DATA EXTRACT:
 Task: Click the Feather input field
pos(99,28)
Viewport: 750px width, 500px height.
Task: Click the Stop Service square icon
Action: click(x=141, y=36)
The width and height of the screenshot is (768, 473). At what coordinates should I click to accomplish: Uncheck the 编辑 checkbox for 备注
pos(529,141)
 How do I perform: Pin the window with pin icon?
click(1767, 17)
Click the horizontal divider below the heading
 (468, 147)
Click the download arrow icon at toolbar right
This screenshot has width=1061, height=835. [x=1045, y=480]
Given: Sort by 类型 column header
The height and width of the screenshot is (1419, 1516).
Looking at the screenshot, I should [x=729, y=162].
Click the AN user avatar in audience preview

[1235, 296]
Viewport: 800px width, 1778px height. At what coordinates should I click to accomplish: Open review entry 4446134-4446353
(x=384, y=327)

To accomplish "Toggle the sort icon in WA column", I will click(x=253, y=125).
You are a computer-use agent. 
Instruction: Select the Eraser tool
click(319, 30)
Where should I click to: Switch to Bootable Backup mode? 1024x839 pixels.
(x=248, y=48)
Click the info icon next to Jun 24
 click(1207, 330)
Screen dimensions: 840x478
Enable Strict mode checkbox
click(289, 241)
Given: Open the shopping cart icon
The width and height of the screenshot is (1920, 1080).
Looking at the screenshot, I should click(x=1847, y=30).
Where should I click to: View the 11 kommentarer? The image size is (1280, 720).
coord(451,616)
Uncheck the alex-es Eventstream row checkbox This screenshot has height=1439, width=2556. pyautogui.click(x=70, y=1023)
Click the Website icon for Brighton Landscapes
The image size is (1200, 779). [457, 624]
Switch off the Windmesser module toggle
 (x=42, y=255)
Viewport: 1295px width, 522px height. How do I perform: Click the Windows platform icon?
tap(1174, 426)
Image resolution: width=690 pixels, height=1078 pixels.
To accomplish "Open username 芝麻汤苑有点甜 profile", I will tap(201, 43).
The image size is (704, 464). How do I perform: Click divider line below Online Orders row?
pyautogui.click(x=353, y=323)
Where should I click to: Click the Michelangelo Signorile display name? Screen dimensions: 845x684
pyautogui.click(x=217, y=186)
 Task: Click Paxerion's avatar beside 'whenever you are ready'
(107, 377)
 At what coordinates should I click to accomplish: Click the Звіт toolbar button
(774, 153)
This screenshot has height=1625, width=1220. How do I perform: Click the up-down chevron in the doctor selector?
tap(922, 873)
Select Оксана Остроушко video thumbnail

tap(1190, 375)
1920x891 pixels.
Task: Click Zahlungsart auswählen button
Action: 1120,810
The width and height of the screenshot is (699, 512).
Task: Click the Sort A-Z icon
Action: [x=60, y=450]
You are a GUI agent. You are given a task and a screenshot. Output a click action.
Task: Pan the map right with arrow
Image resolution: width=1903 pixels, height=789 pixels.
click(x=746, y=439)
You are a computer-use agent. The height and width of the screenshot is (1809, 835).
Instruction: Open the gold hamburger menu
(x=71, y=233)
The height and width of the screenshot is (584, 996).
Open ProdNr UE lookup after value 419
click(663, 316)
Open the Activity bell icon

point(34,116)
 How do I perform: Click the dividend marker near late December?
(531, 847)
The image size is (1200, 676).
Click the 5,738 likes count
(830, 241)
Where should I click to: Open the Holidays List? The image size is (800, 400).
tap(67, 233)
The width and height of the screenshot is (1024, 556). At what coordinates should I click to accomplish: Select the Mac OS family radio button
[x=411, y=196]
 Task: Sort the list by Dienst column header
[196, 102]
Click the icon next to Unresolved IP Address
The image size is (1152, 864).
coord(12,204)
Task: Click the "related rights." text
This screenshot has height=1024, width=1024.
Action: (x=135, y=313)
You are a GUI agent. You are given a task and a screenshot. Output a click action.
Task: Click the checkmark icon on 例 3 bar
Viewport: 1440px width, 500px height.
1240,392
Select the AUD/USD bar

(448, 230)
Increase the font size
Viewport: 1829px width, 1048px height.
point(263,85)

EXERCISE OBJECTIVE: The output should match the records above exactly, entry for entry.

RESPONSE TO THE TASK:
 Task: Click the Feather input field
pos(99,28)
Viewport: 750px width, 500px height.
Task: Click the Stop Service square icon
Action: click(x=141, y=36)
The width and height of the screenshot is (768, 473). At what coordinates should I click to accomplish: Uncheck the 编辑 checkbox for 备注
pos(529,141)
 How do I perform: Pin the window with pin icon?
click(1767, 17)
Click the horizontal divider below the heading
 (468, 147)
Click the download arrow icon at toolbar right
This screenshot has width=1061, height=835. [x=1045, y=480]
Given: Sort by 类型 column header
The height and width of the screenshot is (1419, 1516).
Looking at the screenshot, I should [x=729, y=162].
Click the AN user avatar in audience preview

[1235, 296]
Viewport: 800px width, 1778px height. At what coordinates should I click to accomplish: Open review entry 4446134-4446353
(x=384, y=327)

To accomplish "Toggle the sort icon in WA column", I will click(x=253, y=125).
You are a computer-use agent. 
Instruction: Select the Eraser tool
click(319, 30)
Where should I click to: Switch to Bootable Backup mode? 1024x839 pixels.
(x=248, y=48)
Click the info icon next to Jun 24
 click(1207, 330)
Screen dimensions: 840x478
Enable Strict mode checkbox
click(289, 241)
Given: Open the shopping cart icon
The width and height of the screenshot is (1920, 1080).
Looking at the screenshot, I should click(x=1847, y=30).
Where should I click to: View the 11 kommentarer? The image size is (1280, 720).
coord(451,616)
Uncheck the alex-es Eventstream row checkbox This screenshot has height=1439, width=2556. pyautogui.click(x=70, y=1023)
Click the Website icon for Brighton Landscapes
The image size is (1200, 779). [457, 624]
Switch off the Windmesser module toggle
 (x=42, y=255)
Viewport: 1295px width, 522px height. How do I perform: Click the Windows platform icon?
tap(1174, 426)
Image resolution: width=690 pixels, height=1078 pixels.
To accomplish "Open username 芝麻汤苑有点甜 profile", I will tap(201, 43).
The image size is (704, 464). How do I perform: Click divider line below Online Orders row?
pyautogui.click(x=353, y=323)
Where should I click to: Click the Michelangelo Signorile display name? Screen dimensions: 845x684
pyautogui.click(x=217, y=186)
 Task: Click Paxerion's avatar beside 'whenever you are ready'
(107, 377)
 At what coordinates should I click to accomplish: Click the Звіт toolbar button
(774, 153)
This screenshot has height=1625, width=1220. How do I perform: Click the up-down chevron in the doctor selector?
tap(922, 873)
Select Оксана Остроушко video thumbnail

tap(1190, 375)
1920x891 pixels.
Task: Click Zahlungsart auswählen button
Action: 1120,810
The width and height of the screenshot is (699, 512).
Task: Click the Sort A-Z icon
Action: [x=60, y=450]
You are a GUI agent. You are given a task and a screenshot. Output a click action.
Task: Pan the map right with arrow
Image resolution: width=1903 pixels, height=789 pixels.
click(x=746, y=439)
You are a computer-use agent. The height and width of the screenshot is (1809, 835).
Instruction: Open the gold hamburger menu
(x=71, y=233)
The height and width of the screenshot is (584, 996).
Open ProdNr UE lookup after value 419
click(663, 316)
Open the Activity bell icon

point(34,116)
 How do I perform: Click the dividend marker near late December?
(531, 847)
The image size is (1200, 676).
Click the 5,738 likes count
(830, 241)
Where should I click to: Open the Holidays List? The image size is (800, 400).
tap(67, 233)
The width and height of the screenshot is (1024, 556). At what coordinates should I click to accomplish: Select the Mac OS family radio button
[x=411, y=196]
 Task: Sort the list by Dienst column header
[196, 102]
Click the icon next to Unresolved IP Address
The image size is (1152, 864).
coord(12,204)
Task: Click the "related rights." text
This screenshot has height=1024, width=1024.
Action: (x=135, y=313)
You are a GUI agent. You are given a task and a screenshot. Output a click action.
Task: Click the checkmark icon on 例 3 bar
Viewport: 1440px width, 500px height.
1240,392
Select the AUD/USD bar

(448, 230)
Increase the font size
Viewport: 1829px width, 1048px height.
point(263,85)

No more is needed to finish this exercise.